'''

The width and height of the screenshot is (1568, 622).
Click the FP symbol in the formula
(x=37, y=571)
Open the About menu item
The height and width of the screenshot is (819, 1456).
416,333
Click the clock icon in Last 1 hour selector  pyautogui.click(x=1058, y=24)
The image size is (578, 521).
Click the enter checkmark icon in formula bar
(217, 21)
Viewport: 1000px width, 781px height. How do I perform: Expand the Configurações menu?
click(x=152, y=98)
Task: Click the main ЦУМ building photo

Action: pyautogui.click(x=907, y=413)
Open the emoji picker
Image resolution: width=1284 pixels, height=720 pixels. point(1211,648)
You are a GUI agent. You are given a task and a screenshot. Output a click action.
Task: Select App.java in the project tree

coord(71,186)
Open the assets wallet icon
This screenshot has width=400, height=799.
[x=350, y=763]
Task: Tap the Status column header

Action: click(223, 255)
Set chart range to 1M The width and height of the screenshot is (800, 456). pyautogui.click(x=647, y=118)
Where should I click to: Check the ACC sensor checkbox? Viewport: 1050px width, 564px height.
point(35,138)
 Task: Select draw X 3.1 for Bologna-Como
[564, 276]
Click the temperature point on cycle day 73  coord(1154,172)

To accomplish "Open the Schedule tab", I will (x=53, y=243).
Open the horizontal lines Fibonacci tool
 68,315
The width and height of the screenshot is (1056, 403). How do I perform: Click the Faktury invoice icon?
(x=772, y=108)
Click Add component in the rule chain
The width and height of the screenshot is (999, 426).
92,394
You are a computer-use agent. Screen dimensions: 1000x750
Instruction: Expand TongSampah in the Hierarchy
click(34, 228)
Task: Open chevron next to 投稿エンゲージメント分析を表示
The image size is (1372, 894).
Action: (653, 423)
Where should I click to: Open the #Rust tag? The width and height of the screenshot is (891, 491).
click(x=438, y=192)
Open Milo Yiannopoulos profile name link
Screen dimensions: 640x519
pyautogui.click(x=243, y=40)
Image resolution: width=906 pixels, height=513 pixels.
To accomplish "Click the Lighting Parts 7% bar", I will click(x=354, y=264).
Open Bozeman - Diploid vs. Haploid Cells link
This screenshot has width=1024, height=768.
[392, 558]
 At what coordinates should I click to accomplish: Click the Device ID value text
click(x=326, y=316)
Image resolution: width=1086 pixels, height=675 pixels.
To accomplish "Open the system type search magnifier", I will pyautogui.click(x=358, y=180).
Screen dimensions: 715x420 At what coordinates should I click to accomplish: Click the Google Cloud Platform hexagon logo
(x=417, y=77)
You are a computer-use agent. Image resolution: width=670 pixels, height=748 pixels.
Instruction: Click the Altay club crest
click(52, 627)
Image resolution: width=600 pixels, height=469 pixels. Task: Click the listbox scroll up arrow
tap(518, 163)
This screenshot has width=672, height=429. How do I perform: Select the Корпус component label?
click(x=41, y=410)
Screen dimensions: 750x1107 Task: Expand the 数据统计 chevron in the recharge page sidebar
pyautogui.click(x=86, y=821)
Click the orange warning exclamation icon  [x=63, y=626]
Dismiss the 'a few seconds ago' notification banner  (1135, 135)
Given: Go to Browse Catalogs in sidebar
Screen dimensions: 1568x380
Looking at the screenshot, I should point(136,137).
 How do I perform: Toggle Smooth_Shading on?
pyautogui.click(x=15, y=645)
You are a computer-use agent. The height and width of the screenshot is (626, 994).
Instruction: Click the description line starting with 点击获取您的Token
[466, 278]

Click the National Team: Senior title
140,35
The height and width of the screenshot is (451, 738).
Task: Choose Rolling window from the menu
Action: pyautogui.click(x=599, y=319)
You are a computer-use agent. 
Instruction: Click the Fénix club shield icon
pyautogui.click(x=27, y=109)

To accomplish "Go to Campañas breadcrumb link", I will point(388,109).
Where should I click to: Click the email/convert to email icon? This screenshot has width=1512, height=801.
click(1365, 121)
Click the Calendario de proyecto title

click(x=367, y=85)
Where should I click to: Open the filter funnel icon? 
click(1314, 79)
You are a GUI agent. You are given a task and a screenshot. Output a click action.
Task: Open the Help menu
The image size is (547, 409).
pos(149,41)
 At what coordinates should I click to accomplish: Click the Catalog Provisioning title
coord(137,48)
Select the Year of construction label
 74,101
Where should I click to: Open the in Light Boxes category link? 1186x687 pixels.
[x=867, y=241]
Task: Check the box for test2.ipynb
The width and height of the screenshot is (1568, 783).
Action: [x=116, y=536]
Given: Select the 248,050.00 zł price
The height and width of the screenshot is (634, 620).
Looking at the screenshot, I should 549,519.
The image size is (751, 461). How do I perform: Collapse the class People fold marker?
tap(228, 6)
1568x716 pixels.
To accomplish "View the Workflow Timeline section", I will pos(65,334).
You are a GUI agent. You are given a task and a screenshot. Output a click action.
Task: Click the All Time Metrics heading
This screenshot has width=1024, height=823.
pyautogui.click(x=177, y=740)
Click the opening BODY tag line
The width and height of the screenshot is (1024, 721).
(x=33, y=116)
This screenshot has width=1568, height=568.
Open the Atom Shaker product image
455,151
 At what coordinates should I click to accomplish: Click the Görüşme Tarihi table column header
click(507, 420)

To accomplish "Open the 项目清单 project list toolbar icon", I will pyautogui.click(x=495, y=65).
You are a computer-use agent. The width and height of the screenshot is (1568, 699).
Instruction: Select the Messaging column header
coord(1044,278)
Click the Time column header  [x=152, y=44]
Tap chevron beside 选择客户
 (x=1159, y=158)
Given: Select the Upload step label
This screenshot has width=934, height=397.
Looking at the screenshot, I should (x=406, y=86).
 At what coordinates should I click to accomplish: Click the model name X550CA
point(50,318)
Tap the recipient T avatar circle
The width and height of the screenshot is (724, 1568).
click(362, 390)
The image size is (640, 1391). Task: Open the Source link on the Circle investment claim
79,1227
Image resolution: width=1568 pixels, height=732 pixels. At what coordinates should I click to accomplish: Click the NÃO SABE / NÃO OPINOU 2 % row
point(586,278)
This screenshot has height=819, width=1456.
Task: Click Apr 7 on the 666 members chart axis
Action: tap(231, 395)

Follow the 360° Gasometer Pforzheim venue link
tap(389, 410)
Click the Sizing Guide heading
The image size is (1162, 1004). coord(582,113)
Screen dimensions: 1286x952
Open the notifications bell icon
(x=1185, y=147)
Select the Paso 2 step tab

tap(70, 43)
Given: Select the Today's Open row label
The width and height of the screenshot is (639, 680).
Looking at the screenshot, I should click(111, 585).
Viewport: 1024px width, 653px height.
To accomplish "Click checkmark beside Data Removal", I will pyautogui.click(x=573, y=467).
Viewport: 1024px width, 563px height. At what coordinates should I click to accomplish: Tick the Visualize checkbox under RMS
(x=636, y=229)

'''

*ABOUT THIS EXERCISE*
All that is needed is the exact run of lines above from the line containing "Set chart range" through the line containing "Click the temperature", both of them included.

*YOUR RESPONSE*
Set chart range to 1M The width and height of the screenshot is (800, 456). pyautogui.click(x=647, y=118)
Where should I click to: Check the ACC sensor checkbox? Viewport: 1050px width, 564px height.
point(35,138)
 Task: Select draw X 3.1 for Bologna-Como
[564, 276]
Click the temperature point on cycle day 73  coord(1154,172)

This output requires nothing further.